An image-free, exact copy of the records below is required.

BEGIN

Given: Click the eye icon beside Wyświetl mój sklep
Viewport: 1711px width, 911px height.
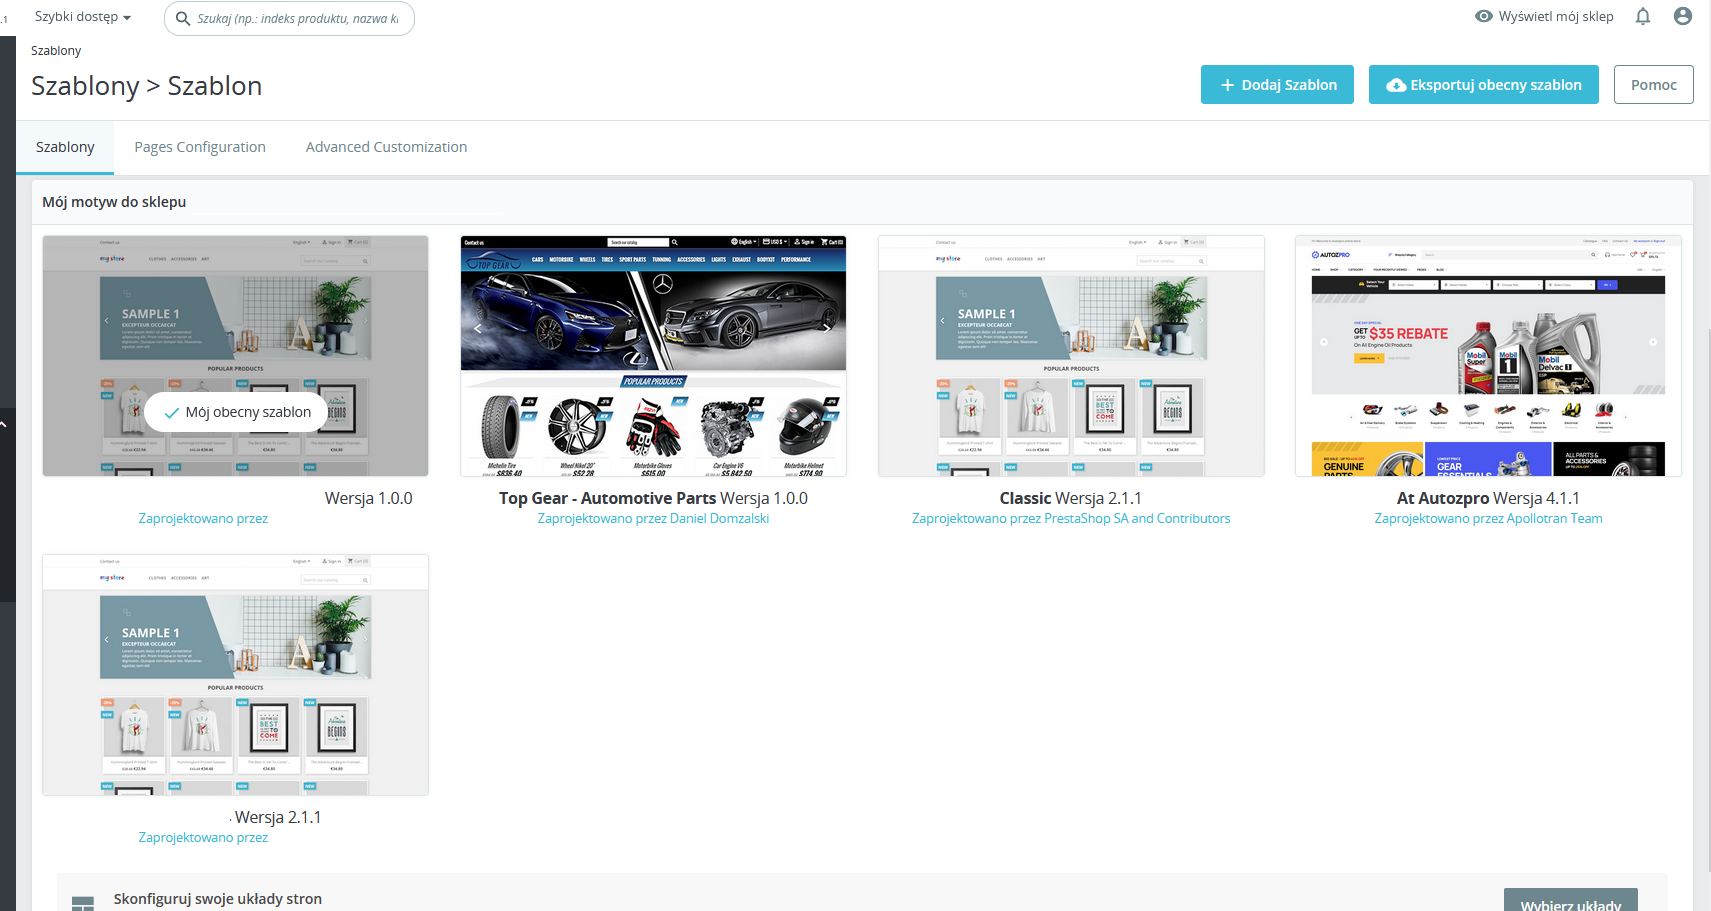Looking at the screenshot, I should point(1484,16).
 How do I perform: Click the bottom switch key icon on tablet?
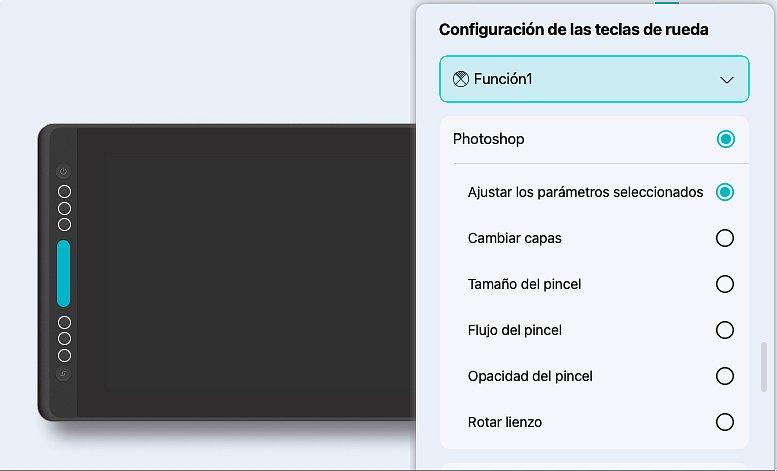[x=64, y=375]
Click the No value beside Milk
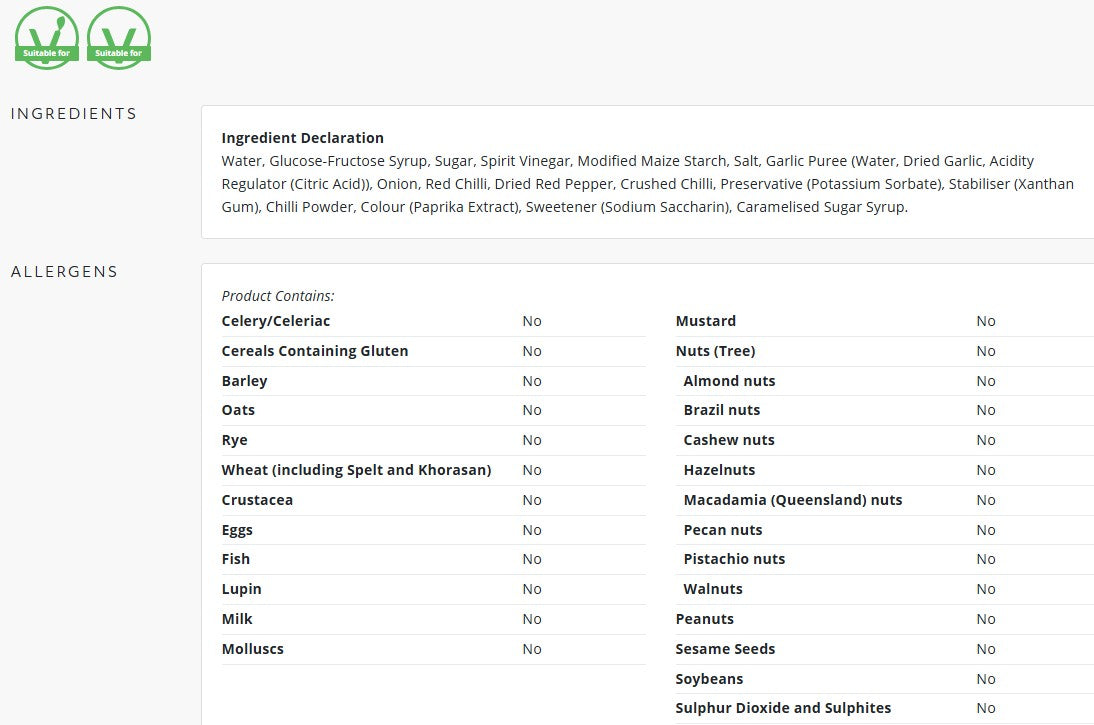Screen dimensions: 1094x725 click(532, 619)
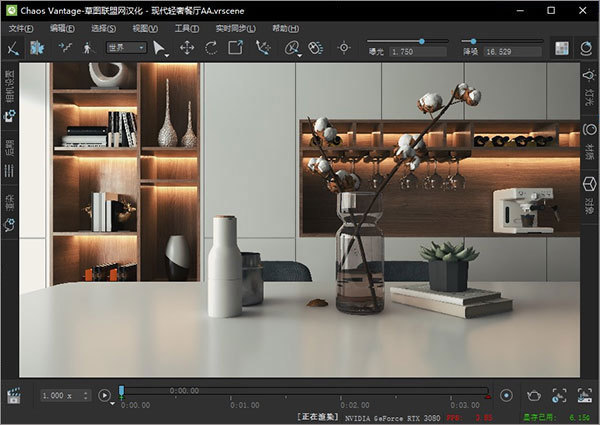This screenshot has width=600, height=425.
Task: Click the teapot render icon
Action: (534, 396)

END

Solution to the problem:
Given: Click the eye icon beside Wyświetl mój sklep
Viewport: 1711px width, 911px height.
Looking at the screenshot, I should point(1484,16).
 How do I perform: Click the bottom switch key icon on tablet?
[x=64, y=375]
Click the No value beside Milk
Screen dimensions: 1094x725 click(532, 619)
This screenshot has width=600, height=425.
Task: Click the teapot render icon
Action: (534, 396)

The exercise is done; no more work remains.